**Directions:**
Render the part of the records that opens with the line containing "The width and height of the screenshot is (307, 107)." and closes with the line containing "will (x=962, y=1705)." as a numbered list, both of those lines included. Leave out any blank lines.
━━ Information shown ━━
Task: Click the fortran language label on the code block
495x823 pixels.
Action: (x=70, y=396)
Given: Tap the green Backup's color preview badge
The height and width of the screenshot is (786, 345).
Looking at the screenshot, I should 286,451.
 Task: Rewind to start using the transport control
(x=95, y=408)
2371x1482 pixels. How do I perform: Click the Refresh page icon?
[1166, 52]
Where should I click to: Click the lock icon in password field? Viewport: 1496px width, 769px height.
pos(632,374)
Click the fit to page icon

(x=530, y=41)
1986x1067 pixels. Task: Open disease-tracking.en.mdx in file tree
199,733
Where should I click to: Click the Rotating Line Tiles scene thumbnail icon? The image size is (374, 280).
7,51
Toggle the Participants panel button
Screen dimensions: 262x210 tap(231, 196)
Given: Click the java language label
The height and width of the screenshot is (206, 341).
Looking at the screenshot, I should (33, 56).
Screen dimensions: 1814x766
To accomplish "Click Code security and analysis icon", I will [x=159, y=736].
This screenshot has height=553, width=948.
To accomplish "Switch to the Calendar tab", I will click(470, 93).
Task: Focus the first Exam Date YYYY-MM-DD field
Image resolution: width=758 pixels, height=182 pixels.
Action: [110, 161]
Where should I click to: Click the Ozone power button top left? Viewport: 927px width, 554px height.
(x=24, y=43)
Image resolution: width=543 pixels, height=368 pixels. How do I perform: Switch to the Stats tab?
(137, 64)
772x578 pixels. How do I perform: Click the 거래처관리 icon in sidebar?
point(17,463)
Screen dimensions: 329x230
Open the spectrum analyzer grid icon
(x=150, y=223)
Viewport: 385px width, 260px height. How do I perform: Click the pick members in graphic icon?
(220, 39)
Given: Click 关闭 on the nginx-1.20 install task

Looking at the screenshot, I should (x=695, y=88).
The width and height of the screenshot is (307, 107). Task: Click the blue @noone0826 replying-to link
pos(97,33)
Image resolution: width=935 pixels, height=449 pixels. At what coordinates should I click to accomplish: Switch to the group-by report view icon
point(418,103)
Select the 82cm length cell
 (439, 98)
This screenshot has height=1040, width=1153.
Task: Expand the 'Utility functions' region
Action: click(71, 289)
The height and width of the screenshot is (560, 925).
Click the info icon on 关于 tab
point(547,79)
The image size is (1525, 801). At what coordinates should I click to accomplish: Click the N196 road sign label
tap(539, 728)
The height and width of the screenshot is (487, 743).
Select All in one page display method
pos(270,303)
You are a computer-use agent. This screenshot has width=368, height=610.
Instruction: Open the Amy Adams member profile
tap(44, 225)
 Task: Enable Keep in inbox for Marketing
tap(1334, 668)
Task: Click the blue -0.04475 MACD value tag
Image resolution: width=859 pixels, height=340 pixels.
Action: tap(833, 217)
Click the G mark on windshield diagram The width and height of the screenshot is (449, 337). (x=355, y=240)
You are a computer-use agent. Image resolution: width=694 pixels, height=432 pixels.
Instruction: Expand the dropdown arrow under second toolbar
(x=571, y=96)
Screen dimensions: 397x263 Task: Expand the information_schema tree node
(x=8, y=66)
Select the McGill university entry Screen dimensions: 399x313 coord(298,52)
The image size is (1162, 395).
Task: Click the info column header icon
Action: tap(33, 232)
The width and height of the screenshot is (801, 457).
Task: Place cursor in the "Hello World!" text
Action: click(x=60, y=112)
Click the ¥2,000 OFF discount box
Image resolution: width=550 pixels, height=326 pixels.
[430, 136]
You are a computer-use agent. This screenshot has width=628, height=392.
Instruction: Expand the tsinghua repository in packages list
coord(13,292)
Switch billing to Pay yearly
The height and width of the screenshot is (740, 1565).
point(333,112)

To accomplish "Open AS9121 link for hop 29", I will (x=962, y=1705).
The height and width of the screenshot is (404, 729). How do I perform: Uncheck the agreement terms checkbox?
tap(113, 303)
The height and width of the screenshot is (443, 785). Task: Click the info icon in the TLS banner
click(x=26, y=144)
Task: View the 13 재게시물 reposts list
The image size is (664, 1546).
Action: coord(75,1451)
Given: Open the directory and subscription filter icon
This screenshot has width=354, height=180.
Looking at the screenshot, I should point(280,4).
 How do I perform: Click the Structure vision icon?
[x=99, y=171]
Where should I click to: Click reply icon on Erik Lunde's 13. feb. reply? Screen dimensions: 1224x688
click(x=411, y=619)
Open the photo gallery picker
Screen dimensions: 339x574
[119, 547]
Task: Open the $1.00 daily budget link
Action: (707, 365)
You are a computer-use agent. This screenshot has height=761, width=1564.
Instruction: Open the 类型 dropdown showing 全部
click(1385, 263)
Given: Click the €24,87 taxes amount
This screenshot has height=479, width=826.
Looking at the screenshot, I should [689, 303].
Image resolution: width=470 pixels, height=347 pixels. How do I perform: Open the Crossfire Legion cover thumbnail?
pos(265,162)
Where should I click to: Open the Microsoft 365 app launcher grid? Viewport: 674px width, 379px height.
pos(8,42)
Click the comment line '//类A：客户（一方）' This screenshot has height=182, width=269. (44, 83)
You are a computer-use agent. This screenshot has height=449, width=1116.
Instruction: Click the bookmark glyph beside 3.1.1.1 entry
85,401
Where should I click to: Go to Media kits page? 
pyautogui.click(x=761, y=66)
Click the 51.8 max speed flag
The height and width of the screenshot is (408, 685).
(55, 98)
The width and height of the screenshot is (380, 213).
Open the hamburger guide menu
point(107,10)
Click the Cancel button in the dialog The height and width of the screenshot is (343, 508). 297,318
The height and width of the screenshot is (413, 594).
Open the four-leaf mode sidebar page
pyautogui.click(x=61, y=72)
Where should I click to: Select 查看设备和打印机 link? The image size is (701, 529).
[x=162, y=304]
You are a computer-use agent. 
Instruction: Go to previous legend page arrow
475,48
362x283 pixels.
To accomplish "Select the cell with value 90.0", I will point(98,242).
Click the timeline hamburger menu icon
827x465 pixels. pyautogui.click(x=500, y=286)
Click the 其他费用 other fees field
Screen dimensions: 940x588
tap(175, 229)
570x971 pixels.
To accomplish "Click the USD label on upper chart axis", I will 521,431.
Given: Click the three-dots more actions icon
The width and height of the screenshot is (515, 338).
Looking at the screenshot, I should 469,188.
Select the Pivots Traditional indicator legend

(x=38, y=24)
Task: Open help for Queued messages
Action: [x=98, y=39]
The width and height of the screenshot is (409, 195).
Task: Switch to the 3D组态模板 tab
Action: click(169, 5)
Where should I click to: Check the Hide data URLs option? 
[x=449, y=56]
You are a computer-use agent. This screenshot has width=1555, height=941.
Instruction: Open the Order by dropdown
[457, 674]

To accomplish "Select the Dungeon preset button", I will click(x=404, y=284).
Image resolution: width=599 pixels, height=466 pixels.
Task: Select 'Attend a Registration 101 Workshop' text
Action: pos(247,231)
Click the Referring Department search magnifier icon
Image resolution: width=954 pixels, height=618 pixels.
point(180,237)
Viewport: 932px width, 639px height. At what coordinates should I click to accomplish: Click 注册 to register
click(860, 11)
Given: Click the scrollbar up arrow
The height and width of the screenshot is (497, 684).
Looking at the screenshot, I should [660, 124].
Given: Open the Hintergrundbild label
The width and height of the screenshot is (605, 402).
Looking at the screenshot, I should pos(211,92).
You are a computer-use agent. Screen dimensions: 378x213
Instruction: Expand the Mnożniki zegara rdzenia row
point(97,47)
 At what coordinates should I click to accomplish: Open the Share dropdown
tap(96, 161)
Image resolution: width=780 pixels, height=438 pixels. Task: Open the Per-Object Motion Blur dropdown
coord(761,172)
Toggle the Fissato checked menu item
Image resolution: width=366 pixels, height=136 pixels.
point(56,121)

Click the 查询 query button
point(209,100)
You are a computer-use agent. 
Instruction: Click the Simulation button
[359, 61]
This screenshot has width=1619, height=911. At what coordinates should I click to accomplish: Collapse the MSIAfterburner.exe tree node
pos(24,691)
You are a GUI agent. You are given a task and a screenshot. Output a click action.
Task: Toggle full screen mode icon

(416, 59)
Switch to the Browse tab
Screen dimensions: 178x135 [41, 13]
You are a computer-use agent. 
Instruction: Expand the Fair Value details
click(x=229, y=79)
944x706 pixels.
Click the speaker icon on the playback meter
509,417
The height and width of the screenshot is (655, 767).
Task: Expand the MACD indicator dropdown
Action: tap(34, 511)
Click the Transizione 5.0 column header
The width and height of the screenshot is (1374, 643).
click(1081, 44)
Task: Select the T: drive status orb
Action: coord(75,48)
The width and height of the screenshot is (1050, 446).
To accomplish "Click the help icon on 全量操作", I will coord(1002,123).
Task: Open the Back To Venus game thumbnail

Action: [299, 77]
━━━
**Solution for this exercise:**
1. The width and height of the screenshot is (307, 107). Task: Click the blue @noone0826 replying-to link
2. pos(97,33)
3. Image resolution: width=935 pixels, height=449 pixels. At what coordinates should I click to accomplish: Switch to the group-by report view icon
4. point(418,103)
5. Select the 82cm length cell
6.  (439, 98)
7. This screenshot has height=1040, width=1153.
8. Task: Expand the 'Utility functions' region
9. Action: click(71, 289)
10. The height and width of the screenshot is (560, 925).
11. Click the info icon on 关于 tab
12. point(547,79)
13. The image size is (1525, 801). At what coordinates should I click to accomplish: Click the N196 road sign label
14. tap(539, 728)
15. The height and width of the screenshot is (487, 743).
16. Select All in one page display method
17. pos(270,303)
18. You are a computer-use agent. This screenshot has width=368, height=610.
19. Instruction: Open the Amy Adams member profile
20. tap(44, 225)
21.  Task: Enable Keep in inbox for Marketing
22. tap(1334, 668)
23. Task: Click the blue -0.04475 MACD value tag
24. Image resolution: width=859 pixels, height=340 pixels.
25. Action: tap(833, 217)
26. Click the G mark on windshield diagram The width and height of the screenshot is (449, 337). (x=355, y=240)
27. You are a computer-use agent. Image resolution: width=694 pixels, height=432 pixels.
28. Instruction: Expand the dropdown arrow under second toolbar
29. (x=571, y=96)
30. Screen dimensions: 397x263 Task: Expand the information_schema tree node
31. (x=8, y=66)
32. Select the McGill university entry Screen dimensions: 399x313 coord(298,52)
33. The image size is (1162, 395).
34. Task: Click the info column header icon
35. Action: tap(33, 232)
36. The width and height of the screenshot is (801, 457).
37. Task: Place cursor in the "Hello World!" text
38. Action: click(x=60, y=112)
39. Click the ¥2,000 OFF discount box
40. Image resolution: width=550 pixels, height=326 pixels.
41. [430, 136]
42. You are a computer-use agent. This screenshot has width=628, height=392.
43. Instruction: Expand the tsinghua repository in packages list
44. coord(13,292)
45. Switch billing to Pay yearly
46. The height and width of the screenshot is (740, 1565).
47. point(333,112)
48. To accomplish "Open AS9121 link for hop 29", I will (x=962, y=1705).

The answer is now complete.